Dans la situation où nous sommes, rien n'est pire que la politique "du chien crevé au fil de l'eau". C'est pourtant celle qui réunit aujourd'hui le plus grand consensus autour d'elle. Les journaux - qu'ils soient de droite ou de gauche, d'ailleurs - sont remplis de pages sur le "mariage pour tous" ou sur la réforme des prisons, de la viande qu'il y a dans nos lasagnes ou, quelquefois, d'articles plus ou moins larmoyants sur les travailleurs qui vont perdre leur boulot. A congrès du PCF, le grand sujet est la lutte contre le "patriarcat" et la parité des instances de direction (3). La politique industrielle ? La politique monétaire ? L'économie ? Voyons, camarade, ça n'intéresse personne. C'est compliqué. Et puis, c'est pas mobilisateur. En tout cas, beaucoup moins que d'aller aux portes des entreprises "emblématiques" pour se faire offrir des casques en racontant aux travailleurs que "xxxx vivra" alors qu'on sait comment se sont terminés toutes les affaires du même type dans le passé.
Pourquoi un tel consensus autour de la "politique du chien crevé au fil de l'eau" ? Parce que c'est la solution de facilité. Nous arrivons à un moment où les marges de manoeuvre de l'action politique dans le cadre imposé par les institutions européennes est nul. Si l'on veut faire quelque chose, il faudra "casser" un élément de ce cadre. Ce qui suppose d'affronter les intérêts de ceux - les classes moyennes pour faire court - à qui ce cadre profite. Le problème est simple: si l'Etat est en déficit, c'est que les entrées ne couvrent pas les sorties.

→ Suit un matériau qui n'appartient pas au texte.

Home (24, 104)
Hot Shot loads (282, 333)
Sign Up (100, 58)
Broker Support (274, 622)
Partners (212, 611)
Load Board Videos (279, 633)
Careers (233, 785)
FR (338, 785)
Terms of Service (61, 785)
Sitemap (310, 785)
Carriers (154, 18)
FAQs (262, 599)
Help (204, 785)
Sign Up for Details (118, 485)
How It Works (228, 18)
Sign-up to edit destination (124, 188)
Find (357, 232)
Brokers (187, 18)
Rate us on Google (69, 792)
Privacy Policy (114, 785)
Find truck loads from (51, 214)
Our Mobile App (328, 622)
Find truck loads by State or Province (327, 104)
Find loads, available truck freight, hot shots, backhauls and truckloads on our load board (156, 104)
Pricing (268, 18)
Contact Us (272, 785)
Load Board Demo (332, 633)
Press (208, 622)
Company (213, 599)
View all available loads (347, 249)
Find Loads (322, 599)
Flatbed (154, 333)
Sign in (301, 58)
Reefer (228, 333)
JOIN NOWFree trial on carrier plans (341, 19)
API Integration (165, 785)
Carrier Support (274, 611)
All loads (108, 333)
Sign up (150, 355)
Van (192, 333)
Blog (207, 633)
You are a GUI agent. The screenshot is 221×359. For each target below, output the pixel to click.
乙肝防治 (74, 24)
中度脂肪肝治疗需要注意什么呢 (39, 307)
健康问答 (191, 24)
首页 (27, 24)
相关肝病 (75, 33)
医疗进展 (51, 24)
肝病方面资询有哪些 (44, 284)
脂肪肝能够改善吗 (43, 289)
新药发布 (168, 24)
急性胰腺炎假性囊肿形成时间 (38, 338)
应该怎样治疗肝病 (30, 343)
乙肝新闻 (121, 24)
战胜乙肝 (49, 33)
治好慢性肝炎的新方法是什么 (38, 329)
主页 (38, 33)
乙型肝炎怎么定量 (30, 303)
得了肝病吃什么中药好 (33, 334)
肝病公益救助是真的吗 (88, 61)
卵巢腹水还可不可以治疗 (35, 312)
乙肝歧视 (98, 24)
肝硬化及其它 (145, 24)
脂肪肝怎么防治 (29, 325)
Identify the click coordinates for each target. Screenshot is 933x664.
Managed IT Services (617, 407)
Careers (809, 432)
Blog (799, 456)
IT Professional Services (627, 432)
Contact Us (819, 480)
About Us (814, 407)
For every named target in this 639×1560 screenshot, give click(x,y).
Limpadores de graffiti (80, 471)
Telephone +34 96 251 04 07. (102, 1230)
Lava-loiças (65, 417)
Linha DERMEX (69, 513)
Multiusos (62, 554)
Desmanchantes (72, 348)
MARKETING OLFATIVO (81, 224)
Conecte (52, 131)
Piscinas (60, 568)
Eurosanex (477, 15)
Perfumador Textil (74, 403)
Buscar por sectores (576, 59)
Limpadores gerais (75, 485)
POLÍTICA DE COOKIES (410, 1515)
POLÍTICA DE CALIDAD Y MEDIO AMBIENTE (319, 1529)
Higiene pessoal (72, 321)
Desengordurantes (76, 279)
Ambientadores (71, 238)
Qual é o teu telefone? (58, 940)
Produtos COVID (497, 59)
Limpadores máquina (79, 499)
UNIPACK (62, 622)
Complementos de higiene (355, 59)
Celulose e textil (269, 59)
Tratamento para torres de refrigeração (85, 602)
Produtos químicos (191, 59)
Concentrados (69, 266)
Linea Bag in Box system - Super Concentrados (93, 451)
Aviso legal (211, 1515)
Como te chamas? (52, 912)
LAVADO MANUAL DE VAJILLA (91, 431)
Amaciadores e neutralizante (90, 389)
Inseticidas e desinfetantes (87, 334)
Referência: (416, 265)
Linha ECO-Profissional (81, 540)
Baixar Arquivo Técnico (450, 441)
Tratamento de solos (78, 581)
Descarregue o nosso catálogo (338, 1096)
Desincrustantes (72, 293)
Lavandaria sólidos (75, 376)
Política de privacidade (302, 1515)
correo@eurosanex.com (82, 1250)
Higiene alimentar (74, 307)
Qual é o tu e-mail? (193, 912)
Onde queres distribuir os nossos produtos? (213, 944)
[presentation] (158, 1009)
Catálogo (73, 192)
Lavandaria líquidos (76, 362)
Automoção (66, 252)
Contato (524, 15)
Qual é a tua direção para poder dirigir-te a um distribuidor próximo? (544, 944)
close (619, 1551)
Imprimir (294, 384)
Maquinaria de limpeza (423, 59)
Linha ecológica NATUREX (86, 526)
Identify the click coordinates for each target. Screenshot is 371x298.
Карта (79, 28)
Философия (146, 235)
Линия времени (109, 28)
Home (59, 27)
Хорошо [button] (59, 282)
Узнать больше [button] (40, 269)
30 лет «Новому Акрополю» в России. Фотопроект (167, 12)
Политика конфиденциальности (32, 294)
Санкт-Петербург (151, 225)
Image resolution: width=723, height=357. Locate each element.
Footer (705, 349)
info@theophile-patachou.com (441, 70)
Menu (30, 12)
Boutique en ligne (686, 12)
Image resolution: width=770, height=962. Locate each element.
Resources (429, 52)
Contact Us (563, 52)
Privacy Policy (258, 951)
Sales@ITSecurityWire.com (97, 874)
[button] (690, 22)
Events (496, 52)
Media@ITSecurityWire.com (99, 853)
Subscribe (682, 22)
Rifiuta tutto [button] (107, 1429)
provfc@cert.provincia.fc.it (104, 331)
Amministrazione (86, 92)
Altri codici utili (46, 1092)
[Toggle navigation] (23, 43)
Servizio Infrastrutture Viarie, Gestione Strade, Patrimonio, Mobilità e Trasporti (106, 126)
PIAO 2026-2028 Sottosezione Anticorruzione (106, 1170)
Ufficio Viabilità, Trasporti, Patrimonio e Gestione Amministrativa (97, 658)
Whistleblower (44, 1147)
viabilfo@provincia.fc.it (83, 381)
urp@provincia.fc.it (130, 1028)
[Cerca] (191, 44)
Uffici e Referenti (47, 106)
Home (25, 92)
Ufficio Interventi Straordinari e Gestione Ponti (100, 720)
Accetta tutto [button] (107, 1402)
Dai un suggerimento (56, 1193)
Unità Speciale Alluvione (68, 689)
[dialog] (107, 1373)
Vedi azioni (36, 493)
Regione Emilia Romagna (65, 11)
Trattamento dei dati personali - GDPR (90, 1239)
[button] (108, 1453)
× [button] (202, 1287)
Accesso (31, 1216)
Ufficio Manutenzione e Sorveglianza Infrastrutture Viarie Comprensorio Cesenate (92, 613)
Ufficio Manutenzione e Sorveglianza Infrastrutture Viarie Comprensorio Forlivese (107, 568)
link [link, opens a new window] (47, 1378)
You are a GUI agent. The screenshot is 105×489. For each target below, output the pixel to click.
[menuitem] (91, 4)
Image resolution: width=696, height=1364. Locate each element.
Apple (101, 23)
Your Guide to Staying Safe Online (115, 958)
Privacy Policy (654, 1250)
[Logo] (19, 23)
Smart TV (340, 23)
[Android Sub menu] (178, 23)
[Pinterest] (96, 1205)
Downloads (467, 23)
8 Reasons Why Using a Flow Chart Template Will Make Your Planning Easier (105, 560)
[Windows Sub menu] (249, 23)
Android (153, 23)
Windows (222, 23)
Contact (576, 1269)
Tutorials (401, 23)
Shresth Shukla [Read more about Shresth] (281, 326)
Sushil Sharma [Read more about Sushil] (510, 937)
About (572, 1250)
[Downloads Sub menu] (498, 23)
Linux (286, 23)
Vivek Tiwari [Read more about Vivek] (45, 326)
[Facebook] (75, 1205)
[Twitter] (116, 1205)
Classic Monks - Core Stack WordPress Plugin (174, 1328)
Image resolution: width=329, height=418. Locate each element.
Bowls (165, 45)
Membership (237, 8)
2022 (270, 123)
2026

Et alors on a deux choix: soit on diminue les dépenses - ce qui veut dire moins de services, moins d'allocations, moins de remboursements maladie, moins de retraites - ou bien on augmente les recettes, c'est à dire, les impôts. Dans les deux cas, cela revient à baisser le revenu disponible des gens, et comme on ne peut décemment pousser les pauvres vers plus de pauvreté (4), et que les riches sont peu nombreux, la charge retombera fatalement sur les classes moyennes. Et on aura alors un deuxième choix: soit on accepte une baisse du revenu "sèche", soit on travaille plus pour le maintenir constant. Là encore, cela revient a demander aux classes moyennes d'arbitrer entre loisir et revenu. De quoi se faire de solides inimités dans le groupe social qui aujourd'hui fait et défait les gouvernements. Et c'est pourquoi nos politiciens ne préfèrent laisser faire les choses, et suivre la ligne de moindre résistance.
La possibilité de continuer cette politique attentiste dépend aussi beaucoup de la position que prendra la Commission européenne. Si devant l'évidence que l'objectif des 3% ne sera pas tenu elle fait le mort, le gouvernement aura une chance de continuer dans sa politique - ou plutôt son absence de politique. Si au contraire la Commission exige un tour de vis supplémentaire, cela risque de se gâter sérieusement. Wait and see...
Descartes
NOTES
(1) Il est d'ailleurs intéressant de regarder la carte de la croissance dans le monde: tous les continents sont dans le vert... sauf l'Europe. +2% en Amérique du Nord, +2,5% en Amerique du Sud... même l'Afrique est dans le vert. Que sont devenues toutes ces merveilleurses promesses qui, de Barcelone à Lisbonne nous promettaient l'économie "la plus compétitive du monde" et qui encensaient l'euro comme "instrument de croissance" ? Il avait raison Pasqua: "les promesses n'engagent que ceux qui y croient".
(2) Confrontés à la pression pour faire baisser la dépense publique, les services ont tendance à distibuer les économies de manière uniforme. Cela convient très très bien à des dirigeants qui craignent d'avoir à faire des choix et à les assumer. Le problème de cette méhtode est qu'au lieu de supprimer un programme - jugé moins prioritaire - pour préserver les autres, on rend tous les programmes, qu'ils soient prioritaires ou pas, moins efficients. Et lorsque les "coupes" se répètent, tous les programmes finissent par s'arrêter de facto. Pour donner une image, s'il faut couper un certain poids de chair, qu'est ce qui est plus efficient ? Couper un bras ou couper les deux mains ?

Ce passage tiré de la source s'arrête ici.